Of course, there are people for whom building tolerance to legumes will be more difficult, or who will never fully feel comfortable after eating these products. Be patient when expanding your diet to include this ingredient, but also keep in mind that there are conditions such as IBS (irritable bowel syndrome), where achieving full tolerance may not be possible or may be more difficult. If in doubt, seek advice from your doctor and/or clinical nutritionist.
Find tasty ways to make meals with legumes
According to one study on legumes in the diet, the main concerns about increasing legume consumption are lack of culinary knowledge, the belief that they require long preparation, fear of digestive problems, and the so-called taste barrier. Meanwhile, there are plenty of tasty ways to include legumes in your diet.
Feel free to use legumes in their pure form, but do not shy away from products that enhance their culinary versatility. Try: soya cutlets, soya granules (an excellent alternative to minced meat), tempeh, tofu, silken tofu, and various spreads for bread. Pasta made from legume flour, such as lentils, peas, or chickpeas, is also an excellent product. They are becoming increasingly available and have the added advantage of cooking faster than regular pasta.
Do not overdo it
“Too much of a good thing is not healthy,” and with legumes you may find this out the hard way if you overdo a single portion and are sensitive to high-FODMAP foods. The health benefits of legumes will be greater if you eat them regularly in different meals, rather than in large single portions.
Prepare the legumes in the right way
Here are some culinary patents to improve the digestibility of legumes:
• Soak legume seeds before cooking (for 8–16 hours in cold water, or about 4 hours in boiling water). It is worth doing this because of the cooking time. Soaking significantly reduces the cooking time of legumes by activating the naturally occurring enzymes in their skins beforehand. It is also a good idea to use some soda to soak legumes.
• To reduce the bloating properties of legumes, it is worth discarding the soaking water before cooking the seeds.
• Canned legumes can be more convenient than cooking them yourself, and they are also a good choice for health. To reduce their bloating properties, drain the legumes from the can and rinse them thoroughly under running water.
• It is worth consuming legumes with spices and substances that reduce their bloating properties, such as caraway, thyme, or rosemary. They will then also gain extra flavour.
References:
- Commission Regulation (EU) of 20 June 2014 amending Regulations (EC) No 983/2009 and (EU) No 384/2010 as regards the conditions of use of certain health claims related to the effects of plant sterols and plant stanols on the lowering of blood LDL cholesterol (2014/ 686/EC).
- Polak R., Phillips E. M., Campbell A., Legumes: Health Benefits and Culinary Approaches to Increase Intake, Clin Diabetes. 2015 Oct;33(4):198-205, doi: 10.2337/diaclin.33.4.198, PMID: 26487796; PMCID: PMC4608274.

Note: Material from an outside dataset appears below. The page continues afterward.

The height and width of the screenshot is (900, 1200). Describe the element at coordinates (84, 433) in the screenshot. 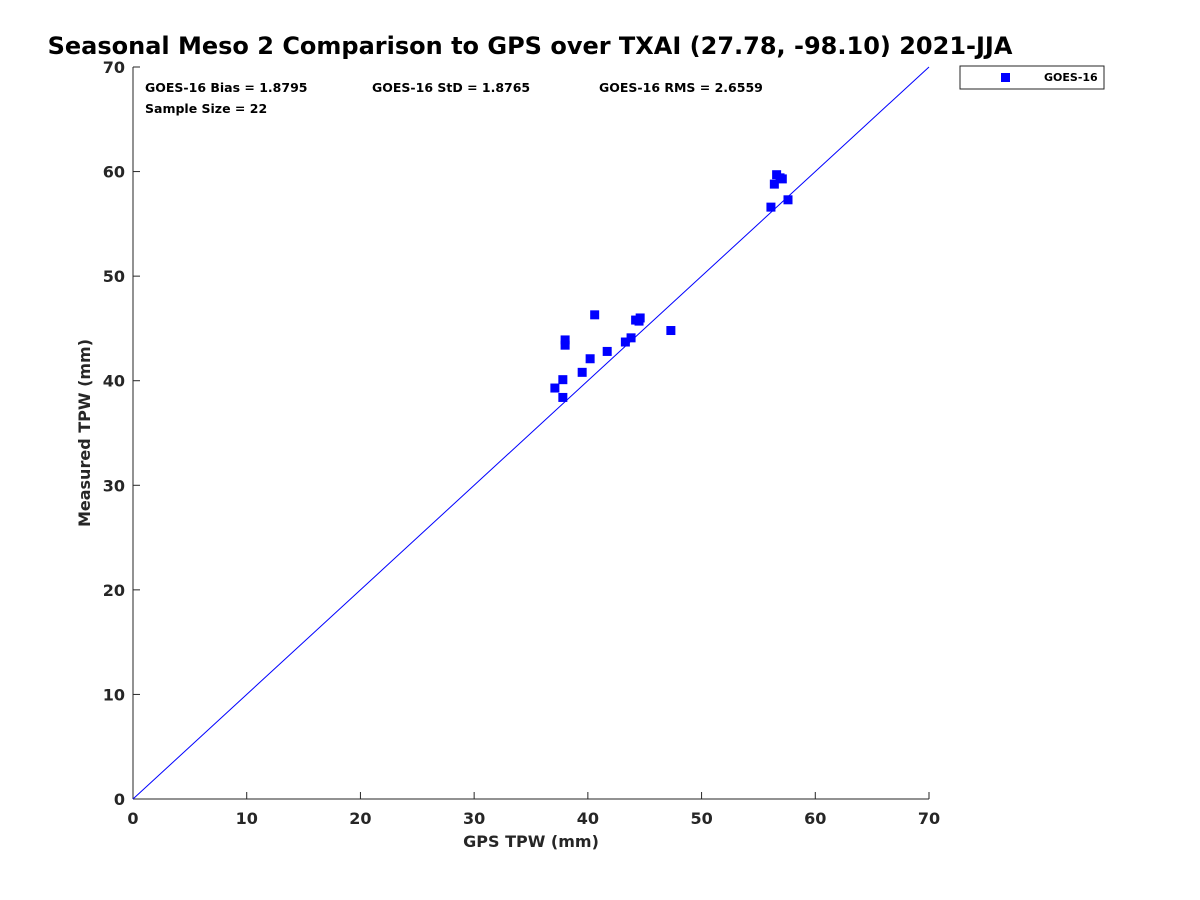

I see `y-axis-label: Measured TPW (mm)` at that location.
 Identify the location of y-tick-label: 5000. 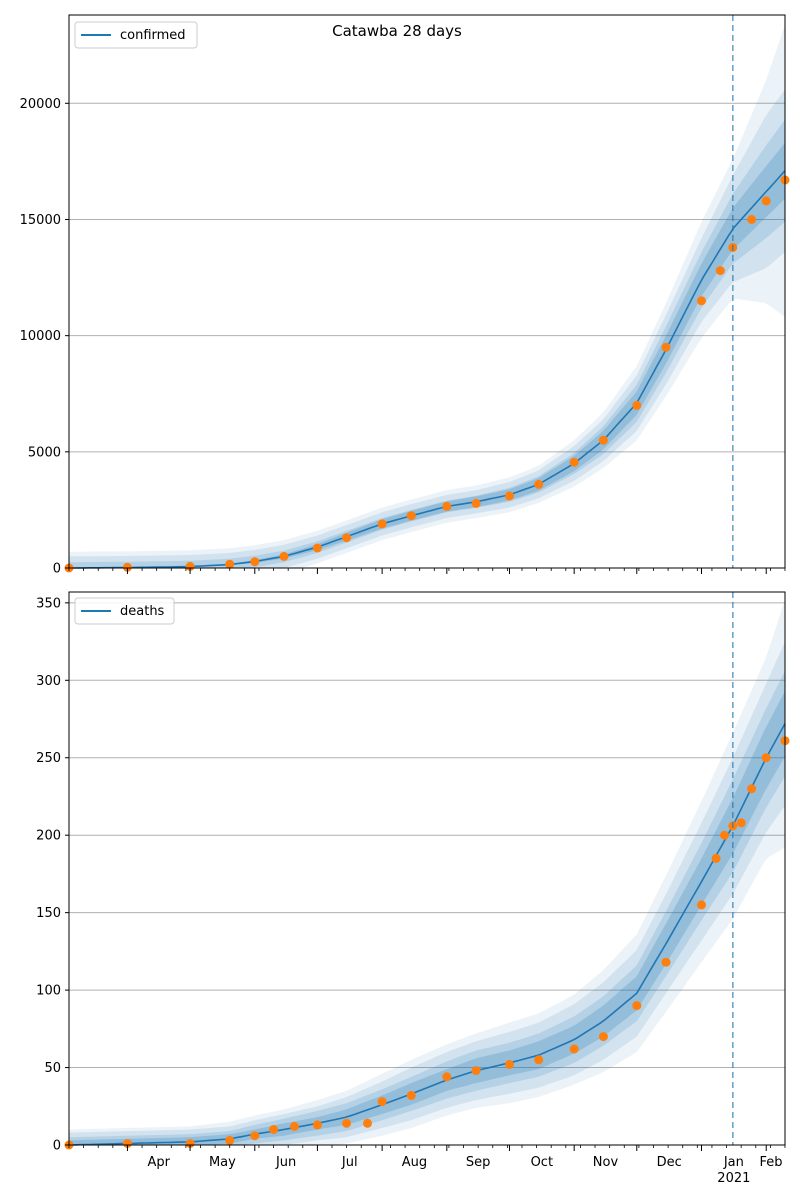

- Hughes J., Pearson E., Grafenauer S., Legumes-A Comprehensive Exploration of Global Food-Based Dietary Guidelines and Consumption, Nutrients. 2022 Jul 27;14(15):3080, doi: 10.3390/nu14153080, PMID: 35956258; PMCID: PMC9370574.
- Winham, Donna M., and Andrea M. Hutchins, Perceptions of flatulence from bean consumption among adults in 3 feeding studies, Nutrition journal 10.1 (2011): 128.
- Juárez-Chairez M. F., Meza-Márquez O. G., Márquez-Flores Y. K., Jiménez-Martínez C., Potential anti-inflammatory effects of legumes: a review, British Journal of Nutrition, 2022;128(11):2158-2169, doi:10.1017/S0007114522000137
- National Centre for Nutrition Education, Legumes are healthy! Practical dietary guide on how to reduce meat in the diet in favour of plant-based products, B. Bondyra-Wiśniewska et al, Warsaw, 2021.